Il jubilait, le malheureux, il exultait, bien naïf, bien sincère, bien sympathique aussi dans sa folle et triste exubérance.

Une heure après commençait le drame, car, je vous l’ai dit, ceci est une histoire fort triste.

Le concours était fini… Derrière la toile de fond, aux portes largement ouvertes que vous connaissez tous, les élèves attendaient anxieusement le retour du jury et la proclamation des récompenses. Au premier rang, tout près d’une porte, se tenait frémissant Bartholomeo, son violon à la main, ce violon chéri qu’il voulait associer à son triomphe, car il était devenu une partie de lui-même.

La salle était houleuse ; la délibération paraissait longue ; plusieurs fois déjà on avait poussé de ces ah ! ah ! de ces chut ! mystérieux, provoqués par des fumistes, et qui semblent annoncer le retour du jury.

Enfin, il revient, ce jury ; le silence se fait, on attend et on écoute :

Du haut de la loge présidentielle, M. Auber, d’une voix calme et placide, envoie cet ordre à l’huissier de service :

« Appelez M. Lamoureux. »

. . . . . . . . . . . . . . . . . . . . . . . . .

C’en était fait du premier prix !… Bartholomeo, d’un mouvement nerveux du quatrième doigt, casse sa chanterelle ; toutefois, il reste immobile, mais il pâlit, de l’affreuse pâleur spéciale aux nègres, qu’il faut avoir vue pour la comprendre.

M. Auber reprend, du même ton indifférent :

« Appelez MM. Martin, Bagdanoff et Accursi. »

. . . . . . . . . . . . . . . . . . . . . . . . .

Il n’avait pas le deuxième prix !… Il fait sauter le la de son violon.

A la proclamation du premier accessit, M. Gros, ce fut le qui subit le même sort ; mais le malheureux Barthol, dont l’amour-propre excessif avait en quelque sorte fondu pendant ces quelques secondes, restait là planté comme une statue ; il aurait bien quelque chose, à la fin.
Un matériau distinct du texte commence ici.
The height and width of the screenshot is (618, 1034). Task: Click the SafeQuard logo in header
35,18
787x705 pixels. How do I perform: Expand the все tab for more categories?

La moindre des choses, à ce moment précis, l’eût momentanément consolé, le pauvre garçon !

Le deuxième accessit, ce n’était pas encore lui ; il brisa alors sa quatrième corde, celle qu’il aimait tant à faire vibrer, et avec elle, le chevalet tomba.

Il attendit encore consciencieusement, de grosses larmes dans les yeux, l’appel du troisième accessit, son dernier espoir, bien modeste en comparaison du triomphe éclatant qu’il avait si follement rêvé…, et alors, chose horrible si vous voulez comprendre tout ce qui s’était passé en quelques minutes en cette âme d’artiste, il appuya son violon sur son genou et le brisa en deux : son cher violon, son seul ami, son confident, ce qu’il avait le plus aimé au monde !… C’est atroce.

Puis, tristement, il rentra chez lui, dans un misérable petit hôtel meublé du bas de la rue Notre-Dame-de-Lorette, tout seul, sans violon, il se coucha en sanglotant, et il mourut deux jours après, d’une fièvre cérébrale.